The patient admitted having urticaria intermittently but without any associated symptoms.
Colchicine is the mainstay of treatment for familial Mediterranean fever, where it markedly reduces episodes of fever and prevents amyloidosis (3). In Schnitzler's syndrome, the major long term complication is the development of B-lymphocyte associated malignancy, which may occur in up to 16% of patients (4). The patient reported here had progressive rise in monoclonal IgM levels that ultimately responded to rituximab treatment. However, the other systemic symptoms continued in spite of sustained IgM reductions. This suggests that the magnitude of gammopathy is not the key inflammatory stimulus in this disorder. No response in these symptoms occurred despite therapeutic trials with etanercept, hydroxychloroquine, sulfasalazine, and dapsone.

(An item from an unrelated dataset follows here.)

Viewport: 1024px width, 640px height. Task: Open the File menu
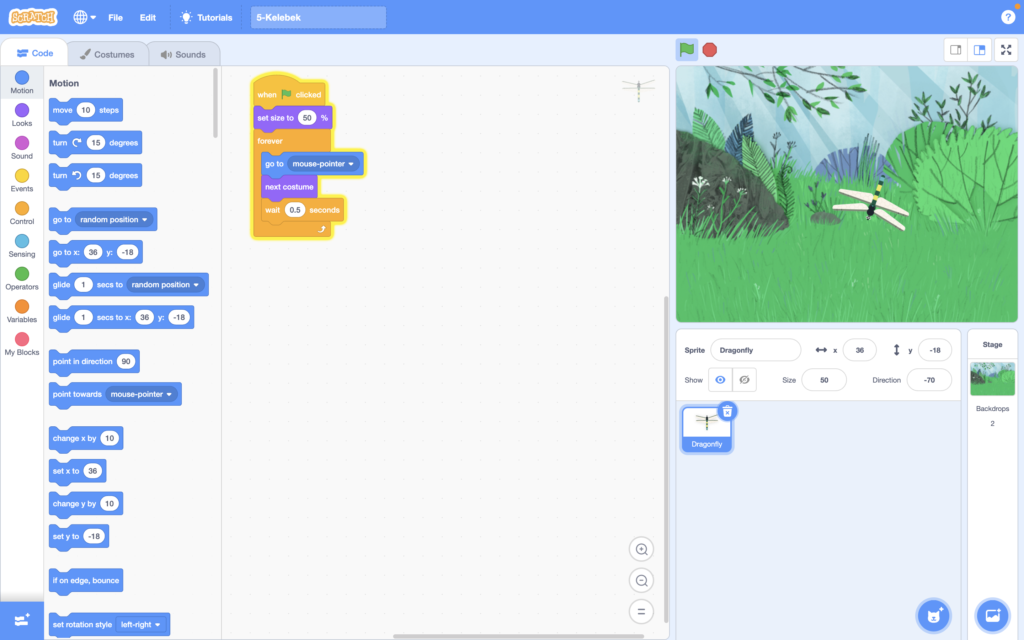click(115, 17)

Colchicine treatment appeared to reduce symptoms in this patient within 1 month of starting therapy. When the patient self decreased her colchicines, her symptoms exacerbated. With resumption of proper doses, her symptoms improved. The reduction of C-reactive protein and white blood count also constituted evidence the reduction in inflammation that occurred in this treated patient. It is also of interest that erythropoeitin administration was no longer necessary after colchicine therapy was established.

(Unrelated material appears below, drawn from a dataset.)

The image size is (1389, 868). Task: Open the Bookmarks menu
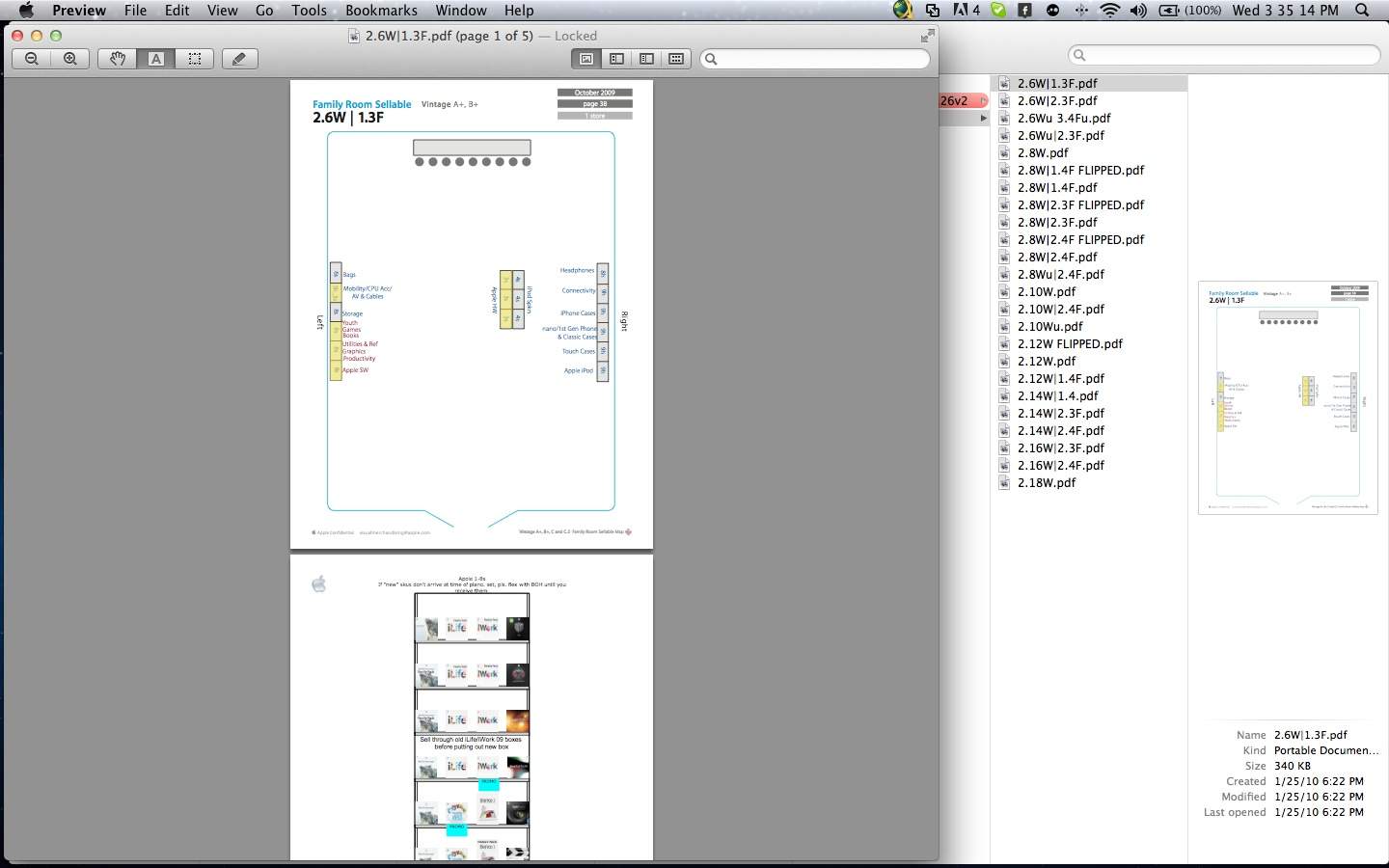[381, 11]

The patient was still noted to have urticaria on her last examination, suggesting that her disease was not totally quiescent. Furthermore, the patient still reported the need to take non-steroidal anti-inflammatory medication for “aching”. It is conceivable that this aching represented the “bone pain” that is often mentioned in Schnitzler's syndrome. Thus the disease appeared still to have some activity. Never-the-less, the patient was able to be treated with relatively non-toxic medication and did not require corticosteroids. Other successful non-steroid treatments reported, such as interferon alpha(5), cyclosporine (6), and thalidomide (7), have significant side effects. Thus colchicine may be considered as a preferred long-term treatment modality. This case illustrates that responses may initially manifest incomplete suppression of symptoms. But with sustained long term treatment at adequate doses, the debilitating symptoms of fever were ultimately abolished. Colchicine treatment has not been uniformly successful in other reported cases. The initially lack of response to colchicines reported by the patient suggests the necessity of using adequate doses(up to 3 mg/d) similar to that observed in familiar Mediterranean fever (3), before attributing a response failure to this medication.
It has been proposed that interferon alpha may be beneficial in Schnitzler's syndrome because it increases IL1 antagonist levels (5). The patient reported here failed to respond to etanercept, suggesting that IL1 blocking mechanisms do not improve symptoms of this disorder. One characteristic of this disease is the variable presence of leukocytoclastic vasculitis (2), which was noted in one lesional skin biopsy from the reported patient. In serum sickness, immune complexes are thought to initiate an inflammatory cascade involving complement activation, that results in fever and small vessel vasculitis, such as leukocytoclastic vasculitis(8). In the patient reported here, somewhat bland histopathologic findings were observed on repeat lesional biopsies despite the presence of severe systemic symptoms (fever and malaise). When the patient was free of fever, urticaria was still noted. This would suggest that skin inflammation is not a primary cause of febrile episodes in this disorder. Control of febrile episodes with continuing skin involvement has been reported in other cases (2).